Problem description - Take the entries below and retype them word for word, excluding the images.

Data for this task -

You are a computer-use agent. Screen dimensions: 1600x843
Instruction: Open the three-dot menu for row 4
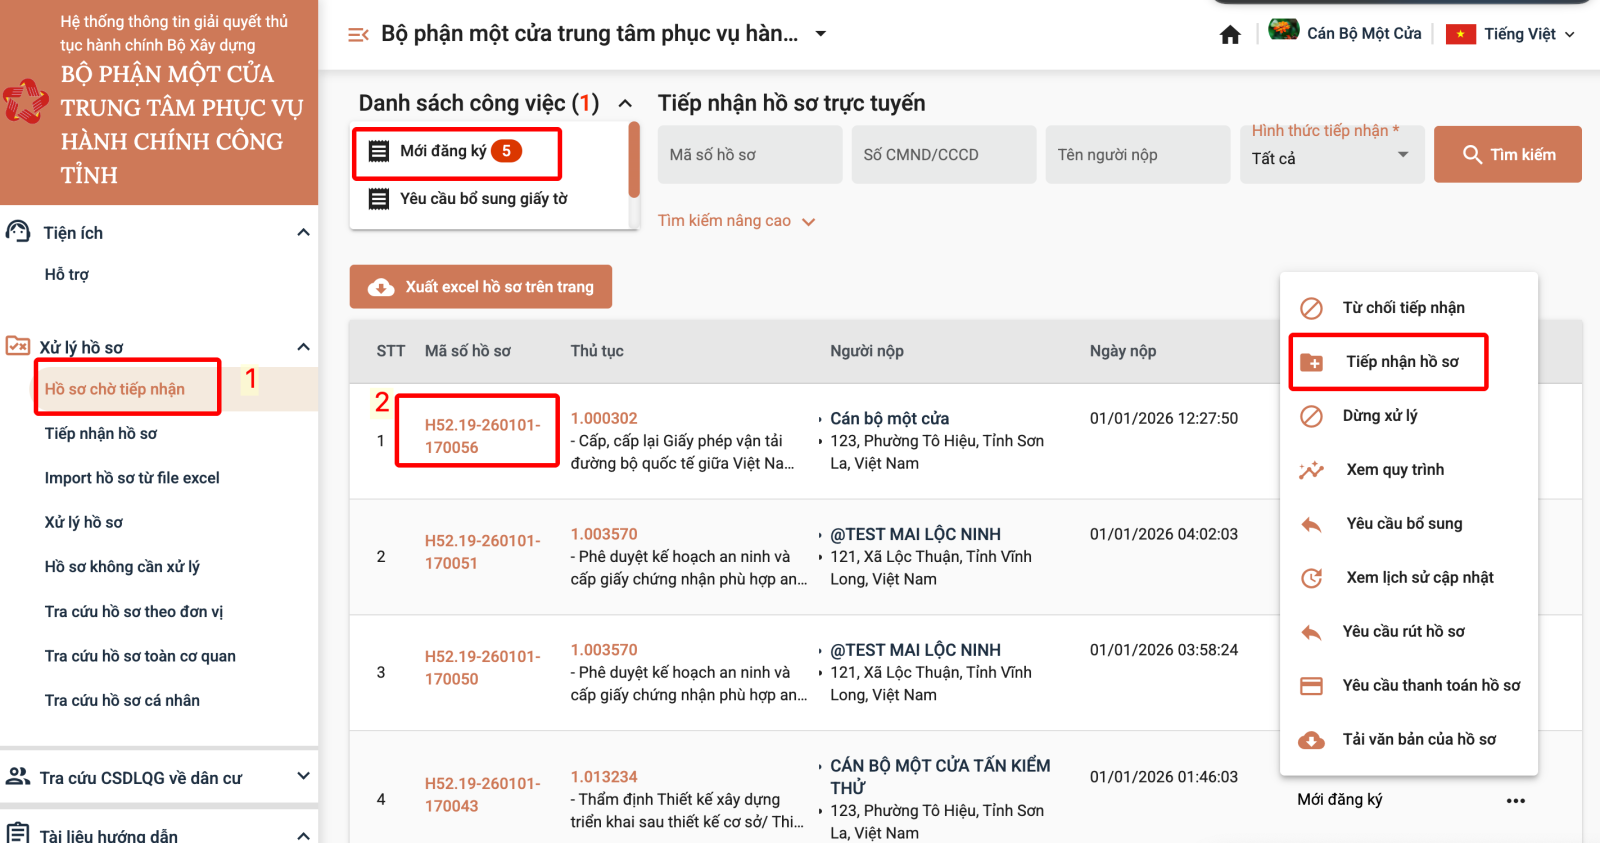pos(1515,800)
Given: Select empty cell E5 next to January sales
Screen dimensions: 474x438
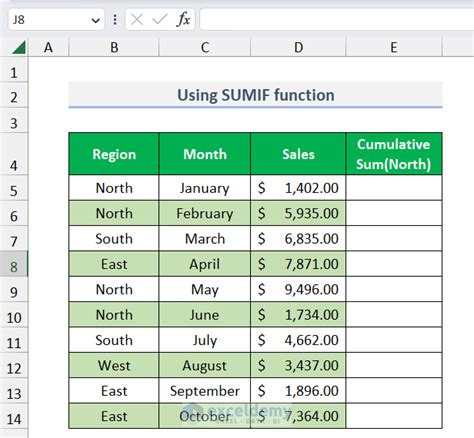Looking at the screenshot, I should click(394, 188).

Solution for this task -
You are a computer-use agent. Screen dimensions: 1600x843
Instruction: Open the three-dot menu for row 4
pos(1515,800)
Given: Select empty cell E5 next to January sales
Screen dimensions: 474x438
Looking at the screenshot, I should click(394, 188).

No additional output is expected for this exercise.